慰み者は歌い手とたがる

黒神

エピローグ ありがとう、お父さん

 大人がろくでもないことを、普通はある程度大人になってから学ぶ。小鳩は十歳で学んだ。


 硬く、冷たい床に顔を付けながら、スマホから流れるバンド演奏を聞いていた。思い切り蹴り上げられると人は浮くんだなと思いながら、グラスを片手に寝こける父を見た。顔に傷が残らないよう気を付けて暴力をふるう父だが、耳元で鳴らす大きな音には無神経だった。

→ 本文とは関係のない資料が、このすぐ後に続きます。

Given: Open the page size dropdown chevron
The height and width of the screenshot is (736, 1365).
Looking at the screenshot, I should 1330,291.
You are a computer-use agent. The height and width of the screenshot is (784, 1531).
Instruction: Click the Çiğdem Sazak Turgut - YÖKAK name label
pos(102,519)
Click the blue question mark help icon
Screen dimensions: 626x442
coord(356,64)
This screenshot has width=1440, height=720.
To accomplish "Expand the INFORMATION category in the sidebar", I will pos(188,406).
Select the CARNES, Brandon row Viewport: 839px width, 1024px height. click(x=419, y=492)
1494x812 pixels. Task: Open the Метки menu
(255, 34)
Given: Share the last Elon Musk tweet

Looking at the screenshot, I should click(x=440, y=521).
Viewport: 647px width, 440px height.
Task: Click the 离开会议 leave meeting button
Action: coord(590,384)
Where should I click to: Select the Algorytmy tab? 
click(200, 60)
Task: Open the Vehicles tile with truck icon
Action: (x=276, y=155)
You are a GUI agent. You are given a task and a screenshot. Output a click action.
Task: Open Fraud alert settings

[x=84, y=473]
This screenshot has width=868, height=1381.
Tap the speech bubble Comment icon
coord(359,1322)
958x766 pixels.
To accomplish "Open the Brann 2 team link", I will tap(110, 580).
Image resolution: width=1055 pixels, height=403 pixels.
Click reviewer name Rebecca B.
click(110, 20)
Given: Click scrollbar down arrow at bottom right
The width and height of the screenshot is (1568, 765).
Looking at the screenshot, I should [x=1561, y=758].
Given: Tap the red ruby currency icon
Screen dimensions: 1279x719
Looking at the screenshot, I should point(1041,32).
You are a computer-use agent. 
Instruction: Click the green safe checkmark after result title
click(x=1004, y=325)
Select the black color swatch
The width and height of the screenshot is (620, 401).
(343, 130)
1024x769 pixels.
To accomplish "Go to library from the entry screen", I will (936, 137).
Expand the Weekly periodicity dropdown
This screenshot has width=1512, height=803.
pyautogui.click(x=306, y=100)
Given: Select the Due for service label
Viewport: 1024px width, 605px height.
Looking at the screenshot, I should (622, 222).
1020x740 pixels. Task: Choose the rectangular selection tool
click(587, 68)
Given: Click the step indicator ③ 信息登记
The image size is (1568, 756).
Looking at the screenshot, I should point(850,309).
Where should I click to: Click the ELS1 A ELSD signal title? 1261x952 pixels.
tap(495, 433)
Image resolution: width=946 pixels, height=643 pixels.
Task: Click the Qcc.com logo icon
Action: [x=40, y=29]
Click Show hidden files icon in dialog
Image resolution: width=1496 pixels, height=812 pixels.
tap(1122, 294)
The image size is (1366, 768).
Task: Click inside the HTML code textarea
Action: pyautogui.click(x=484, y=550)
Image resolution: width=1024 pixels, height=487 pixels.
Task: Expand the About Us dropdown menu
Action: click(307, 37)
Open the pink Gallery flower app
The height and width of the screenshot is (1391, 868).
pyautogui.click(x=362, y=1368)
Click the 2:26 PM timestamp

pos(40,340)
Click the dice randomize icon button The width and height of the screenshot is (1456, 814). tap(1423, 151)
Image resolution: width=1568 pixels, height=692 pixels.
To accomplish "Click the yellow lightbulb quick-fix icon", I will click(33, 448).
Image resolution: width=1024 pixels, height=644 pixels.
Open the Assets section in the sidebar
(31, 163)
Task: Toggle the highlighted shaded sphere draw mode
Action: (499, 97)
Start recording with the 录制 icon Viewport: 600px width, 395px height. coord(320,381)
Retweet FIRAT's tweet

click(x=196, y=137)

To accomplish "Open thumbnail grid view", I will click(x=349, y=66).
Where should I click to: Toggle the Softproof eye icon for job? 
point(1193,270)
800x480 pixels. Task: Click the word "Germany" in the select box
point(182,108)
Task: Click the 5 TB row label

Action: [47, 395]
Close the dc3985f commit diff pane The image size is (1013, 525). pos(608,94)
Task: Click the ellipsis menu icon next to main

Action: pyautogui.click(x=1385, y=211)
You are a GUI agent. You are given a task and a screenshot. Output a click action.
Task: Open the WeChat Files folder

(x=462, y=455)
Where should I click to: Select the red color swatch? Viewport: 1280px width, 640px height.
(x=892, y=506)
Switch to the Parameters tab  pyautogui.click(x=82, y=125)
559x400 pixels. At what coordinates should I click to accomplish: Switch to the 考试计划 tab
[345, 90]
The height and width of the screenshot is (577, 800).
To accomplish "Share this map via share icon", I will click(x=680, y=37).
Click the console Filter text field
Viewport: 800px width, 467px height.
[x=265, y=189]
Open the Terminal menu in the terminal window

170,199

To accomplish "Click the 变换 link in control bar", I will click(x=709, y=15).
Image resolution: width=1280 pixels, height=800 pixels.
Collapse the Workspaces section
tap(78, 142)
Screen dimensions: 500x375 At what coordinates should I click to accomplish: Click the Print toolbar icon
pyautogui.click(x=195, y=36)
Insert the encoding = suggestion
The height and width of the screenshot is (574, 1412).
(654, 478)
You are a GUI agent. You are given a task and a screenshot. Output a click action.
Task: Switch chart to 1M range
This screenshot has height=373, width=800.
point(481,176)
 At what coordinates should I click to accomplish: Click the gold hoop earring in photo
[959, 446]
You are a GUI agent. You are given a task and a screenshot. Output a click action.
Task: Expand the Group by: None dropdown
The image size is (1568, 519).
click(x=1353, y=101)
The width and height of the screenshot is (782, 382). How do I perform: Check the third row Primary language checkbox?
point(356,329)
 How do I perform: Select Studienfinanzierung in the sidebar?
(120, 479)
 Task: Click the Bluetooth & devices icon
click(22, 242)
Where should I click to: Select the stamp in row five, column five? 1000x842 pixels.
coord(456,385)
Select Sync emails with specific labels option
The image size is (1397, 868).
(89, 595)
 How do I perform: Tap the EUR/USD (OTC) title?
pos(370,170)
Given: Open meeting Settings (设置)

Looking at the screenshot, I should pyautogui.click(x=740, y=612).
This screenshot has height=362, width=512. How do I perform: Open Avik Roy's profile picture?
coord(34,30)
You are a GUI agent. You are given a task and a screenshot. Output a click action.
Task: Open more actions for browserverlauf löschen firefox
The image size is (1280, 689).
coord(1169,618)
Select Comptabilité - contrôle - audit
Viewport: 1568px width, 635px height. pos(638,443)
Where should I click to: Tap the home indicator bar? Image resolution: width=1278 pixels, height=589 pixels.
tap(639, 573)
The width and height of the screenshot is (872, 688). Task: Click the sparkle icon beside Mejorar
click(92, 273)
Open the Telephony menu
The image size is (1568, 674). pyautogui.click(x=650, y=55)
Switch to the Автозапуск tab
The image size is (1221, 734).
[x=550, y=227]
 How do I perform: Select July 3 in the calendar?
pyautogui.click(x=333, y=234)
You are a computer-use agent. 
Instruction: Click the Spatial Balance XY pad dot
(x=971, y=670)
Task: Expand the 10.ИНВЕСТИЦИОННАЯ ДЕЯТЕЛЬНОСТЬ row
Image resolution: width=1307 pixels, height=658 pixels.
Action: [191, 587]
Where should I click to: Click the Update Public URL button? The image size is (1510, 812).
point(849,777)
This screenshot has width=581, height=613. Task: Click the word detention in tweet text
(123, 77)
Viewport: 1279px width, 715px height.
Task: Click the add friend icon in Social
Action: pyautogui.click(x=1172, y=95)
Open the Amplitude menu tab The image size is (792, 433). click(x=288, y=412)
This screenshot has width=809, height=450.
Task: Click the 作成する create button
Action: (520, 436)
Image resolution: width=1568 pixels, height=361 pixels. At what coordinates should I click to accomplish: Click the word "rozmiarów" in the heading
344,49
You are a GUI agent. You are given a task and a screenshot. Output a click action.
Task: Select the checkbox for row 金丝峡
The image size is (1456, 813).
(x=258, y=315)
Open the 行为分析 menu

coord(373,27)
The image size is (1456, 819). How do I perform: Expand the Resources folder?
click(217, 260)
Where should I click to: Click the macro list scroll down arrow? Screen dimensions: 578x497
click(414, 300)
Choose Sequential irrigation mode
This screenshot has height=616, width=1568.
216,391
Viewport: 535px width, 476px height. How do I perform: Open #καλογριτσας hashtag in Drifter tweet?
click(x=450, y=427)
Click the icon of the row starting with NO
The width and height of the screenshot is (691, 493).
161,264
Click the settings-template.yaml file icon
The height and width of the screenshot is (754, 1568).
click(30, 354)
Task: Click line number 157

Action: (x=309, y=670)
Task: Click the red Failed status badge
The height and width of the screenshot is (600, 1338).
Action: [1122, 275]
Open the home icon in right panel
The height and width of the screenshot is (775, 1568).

 体が動かない。お腹を庇った腕が時折痛みを思い出したように痙攣けいれんする。沸き上がった血液の味が口に広がり飲み込めない。黒い血液の味が苦くて飲み込めない。

 

 吐き出したい、駄目だ、また蹴られる。


 ゆっくりと流し込むまでに、どれほどの時間が掛かっただろう。薄れゆく意識の中、べったりと舌に張り付く血を飲み下し、動かせない視界に映る父の寝姿をじっと見ていた。


 人がろくでもないことを、普通はある程度大人になってから学ぶ。小鳩は十歳で学んだ。ありがとう、お父さん。